WHAT YOU NEED TO DO. What lines in the following entries hold the word "first"? Copy each one.

—————

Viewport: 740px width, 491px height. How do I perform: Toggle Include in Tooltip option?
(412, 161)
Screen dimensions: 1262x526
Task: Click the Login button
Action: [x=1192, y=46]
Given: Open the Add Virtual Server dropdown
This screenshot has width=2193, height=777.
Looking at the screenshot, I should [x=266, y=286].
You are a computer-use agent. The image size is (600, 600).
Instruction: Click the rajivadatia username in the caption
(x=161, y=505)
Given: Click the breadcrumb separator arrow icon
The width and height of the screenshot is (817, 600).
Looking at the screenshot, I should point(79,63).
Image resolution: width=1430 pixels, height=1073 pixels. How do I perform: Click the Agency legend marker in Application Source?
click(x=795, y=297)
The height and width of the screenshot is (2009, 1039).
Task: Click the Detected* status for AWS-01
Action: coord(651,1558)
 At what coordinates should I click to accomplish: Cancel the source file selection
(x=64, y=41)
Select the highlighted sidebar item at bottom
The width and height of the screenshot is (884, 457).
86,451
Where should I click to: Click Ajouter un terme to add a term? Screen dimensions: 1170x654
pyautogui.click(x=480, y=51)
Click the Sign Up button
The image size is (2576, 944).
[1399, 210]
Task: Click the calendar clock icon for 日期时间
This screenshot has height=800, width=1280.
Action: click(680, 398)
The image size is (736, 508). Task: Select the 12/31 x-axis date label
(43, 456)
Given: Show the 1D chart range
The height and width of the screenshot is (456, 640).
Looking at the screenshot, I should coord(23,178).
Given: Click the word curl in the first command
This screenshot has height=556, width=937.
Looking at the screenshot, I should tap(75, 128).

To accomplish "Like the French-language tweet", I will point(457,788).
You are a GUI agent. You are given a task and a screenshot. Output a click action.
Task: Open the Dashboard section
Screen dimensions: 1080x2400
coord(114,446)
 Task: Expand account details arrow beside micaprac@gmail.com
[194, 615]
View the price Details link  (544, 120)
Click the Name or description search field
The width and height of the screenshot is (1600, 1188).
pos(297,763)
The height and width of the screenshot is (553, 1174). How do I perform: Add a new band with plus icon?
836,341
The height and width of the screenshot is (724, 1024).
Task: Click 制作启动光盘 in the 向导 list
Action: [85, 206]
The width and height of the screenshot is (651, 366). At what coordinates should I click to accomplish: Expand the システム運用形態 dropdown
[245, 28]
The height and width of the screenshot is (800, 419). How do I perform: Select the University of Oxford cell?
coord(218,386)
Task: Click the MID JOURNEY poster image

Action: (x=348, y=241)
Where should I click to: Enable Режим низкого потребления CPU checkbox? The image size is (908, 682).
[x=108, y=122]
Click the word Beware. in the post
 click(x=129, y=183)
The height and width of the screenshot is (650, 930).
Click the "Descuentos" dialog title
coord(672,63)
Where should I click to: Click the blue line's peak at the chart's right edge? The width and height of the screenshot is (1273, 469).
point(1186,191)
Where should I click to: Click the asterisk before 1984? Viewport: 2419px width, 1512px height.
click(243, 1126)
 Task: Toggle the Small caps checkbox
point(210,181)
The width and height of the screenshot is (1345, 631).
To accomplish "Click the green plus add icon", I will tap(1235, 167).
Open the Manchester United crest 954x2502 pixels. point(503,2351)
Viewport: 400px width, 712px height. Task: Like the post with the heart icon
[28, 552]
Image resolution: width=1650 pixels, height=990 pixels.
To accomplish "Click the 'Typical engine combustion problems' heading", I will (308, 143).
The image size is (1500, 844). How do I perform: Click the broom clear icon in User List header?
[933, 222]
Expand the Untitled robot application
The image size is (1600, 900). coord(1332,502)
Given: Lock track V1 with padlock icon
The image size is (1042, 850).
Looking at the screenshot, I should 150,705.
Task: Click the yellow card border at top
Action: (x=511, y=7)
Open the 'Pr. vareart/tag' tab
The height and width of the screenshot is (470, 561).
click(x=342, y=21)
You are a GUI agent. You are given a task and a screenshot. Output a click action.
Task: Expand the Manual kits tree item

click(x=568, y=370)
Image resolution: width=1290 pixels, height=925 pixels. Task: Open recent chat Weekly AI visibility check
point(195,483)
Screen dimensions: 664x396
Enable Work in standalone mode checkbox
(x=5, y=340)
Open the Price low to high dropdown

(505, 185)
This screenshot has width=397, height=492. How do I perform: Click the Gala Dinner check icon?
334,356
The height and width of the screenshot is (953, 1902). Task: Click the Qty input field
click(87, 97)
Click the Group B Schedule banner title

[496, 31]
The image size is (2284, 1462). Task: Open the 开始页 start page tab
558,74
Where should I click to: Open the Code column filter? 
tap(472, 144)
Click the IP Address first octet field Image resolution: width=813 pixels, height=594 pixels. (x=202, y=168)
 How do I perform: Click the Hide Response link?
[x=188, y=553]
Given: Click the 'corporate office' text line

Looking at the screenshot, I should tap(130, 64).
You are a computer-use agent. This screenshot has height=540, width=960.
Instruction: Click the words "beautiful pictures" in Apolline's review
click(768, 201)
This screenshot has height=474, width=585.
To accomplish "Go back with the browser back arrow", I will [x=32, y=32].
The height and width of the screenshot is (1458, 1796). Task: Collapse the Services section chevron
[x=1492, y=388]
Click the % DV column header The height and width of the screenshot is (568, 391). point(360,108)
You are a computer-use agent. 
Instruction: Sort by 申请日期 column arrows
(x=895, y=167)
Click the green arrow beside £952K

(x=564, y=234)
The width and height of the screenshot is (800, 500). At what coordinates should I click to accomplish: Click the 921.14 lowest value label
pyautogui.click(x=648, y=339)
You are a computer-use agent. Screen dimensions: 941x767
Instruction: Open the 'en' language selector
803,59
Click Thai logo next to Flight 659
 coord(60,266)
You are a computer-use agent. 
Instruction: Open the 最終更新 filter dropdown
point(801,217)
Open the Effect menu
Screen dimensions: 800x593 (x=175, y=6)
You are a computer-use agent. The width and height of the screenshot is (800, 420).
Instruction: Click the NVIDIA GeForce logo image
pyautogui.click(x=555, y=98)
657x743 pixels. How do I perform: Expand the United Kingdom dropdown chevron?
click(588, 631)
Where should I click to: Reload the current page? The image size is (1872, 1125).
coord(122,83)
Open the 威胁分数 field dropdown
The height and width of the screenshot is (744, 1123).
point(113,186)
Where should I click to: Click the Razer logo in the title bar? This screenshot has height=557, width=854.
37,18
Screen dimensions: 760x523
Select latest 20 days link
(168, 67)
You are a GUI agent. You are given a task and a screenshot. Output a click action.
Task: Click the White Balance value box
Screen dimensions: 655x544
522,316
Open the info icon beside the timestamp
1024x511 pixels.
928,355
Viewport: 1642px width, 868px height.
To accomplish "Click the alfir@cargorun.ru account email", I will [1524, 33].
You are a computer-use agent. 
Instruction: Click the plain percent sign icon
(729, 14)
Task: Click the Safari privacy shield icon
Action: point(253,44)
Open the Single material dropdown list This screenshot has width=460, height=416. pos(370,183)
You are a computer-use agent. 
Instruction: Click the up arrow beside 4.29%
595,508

—————

RESPONSE TO THE TASK.
Given: Click the word curl in the first command
Click the IP Address first octet field Image resolution: width=813 pixels, height=594 pixels. (x=202, y=168)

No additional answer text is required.